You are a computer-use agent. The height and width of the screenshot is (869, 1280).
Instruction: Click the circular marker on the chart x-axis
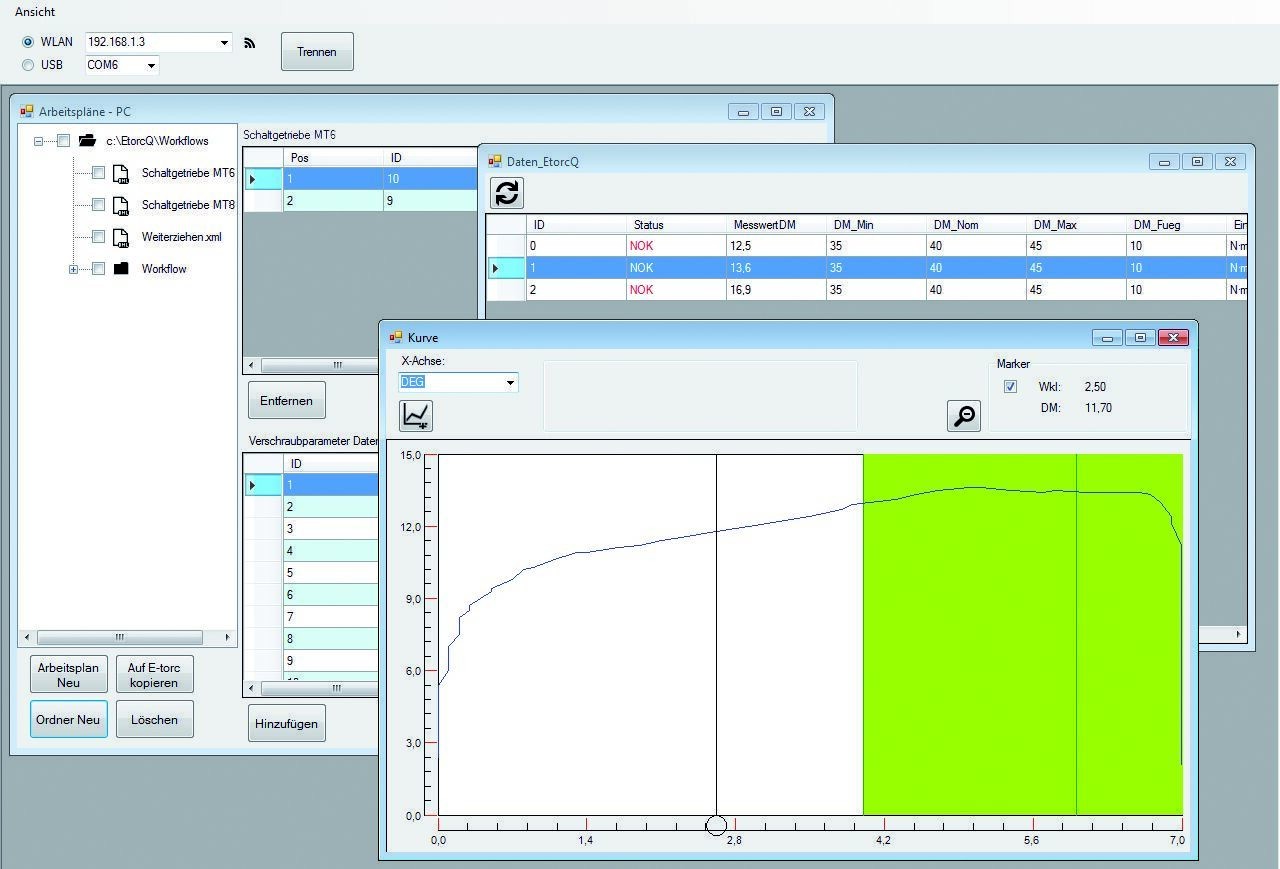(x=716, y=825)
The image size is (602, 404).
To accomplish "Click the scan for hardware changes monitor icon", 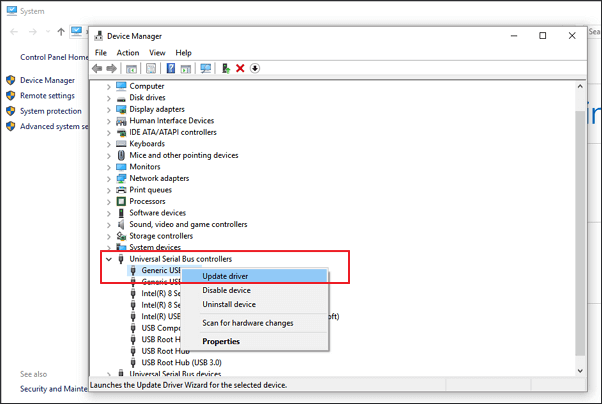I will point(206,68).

──────────

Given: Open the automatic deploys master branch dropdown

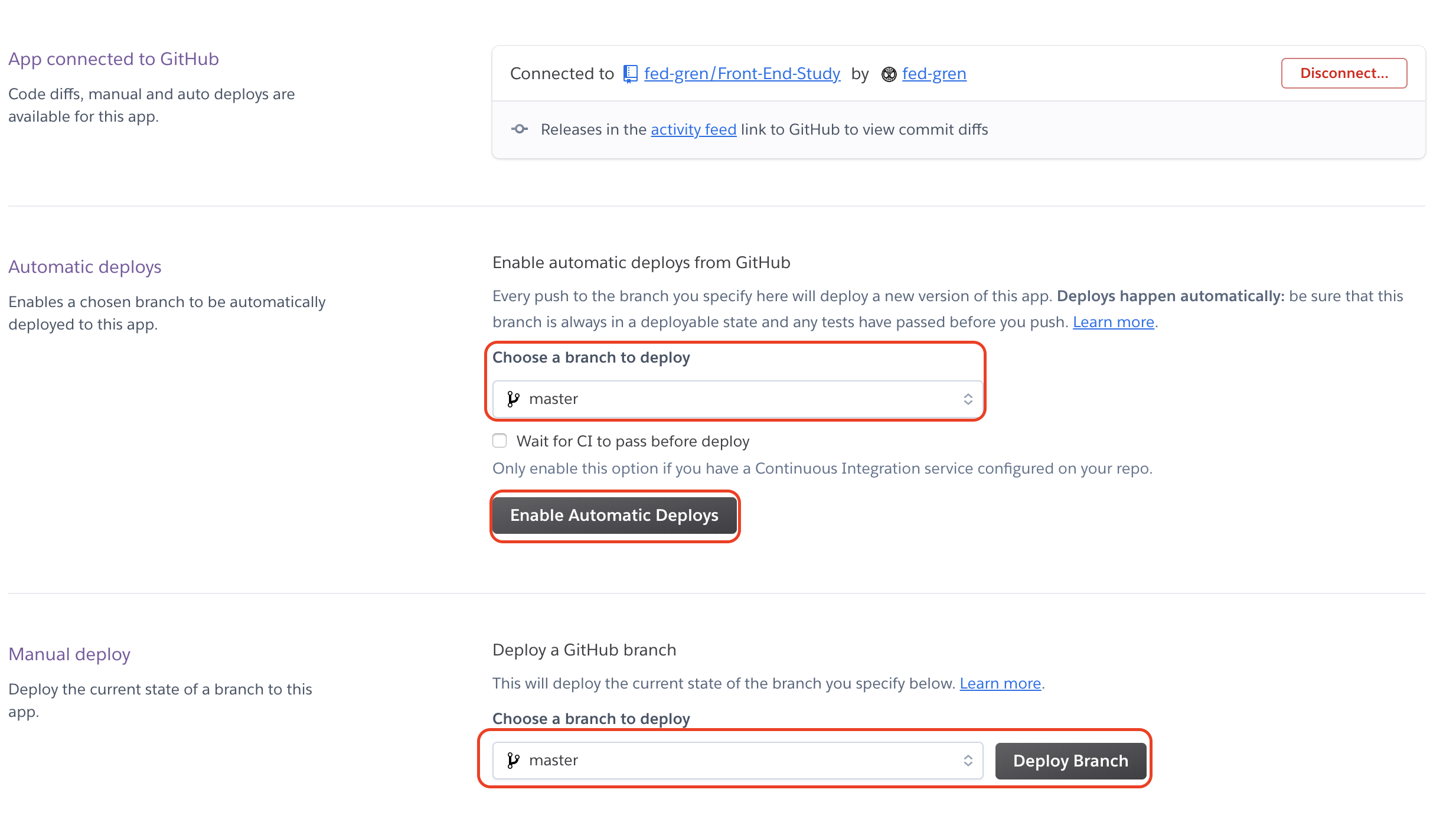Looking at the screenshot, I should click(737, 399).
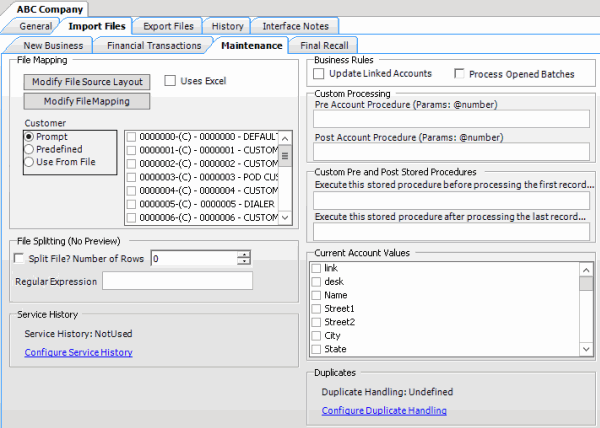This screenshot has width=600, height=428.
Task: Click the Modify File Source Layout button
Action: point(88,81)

──────────

▶ TASK STATEMENT
Copy out the lines above word for word, starting at the line that contains "Given: Open the" and ending at the line that contains "Action: point(88,81)". Leave the pictures out of your answer.

▶ SOLUTION FOR THIS PROBLEM
Given: Open the automatic deploys master branch dropdown

Looking at the screenshot, I should click(737, 399).
This screenshot has width=600, height=428.
Task: Click the Modify File Source Layout button
Action: point(88,81)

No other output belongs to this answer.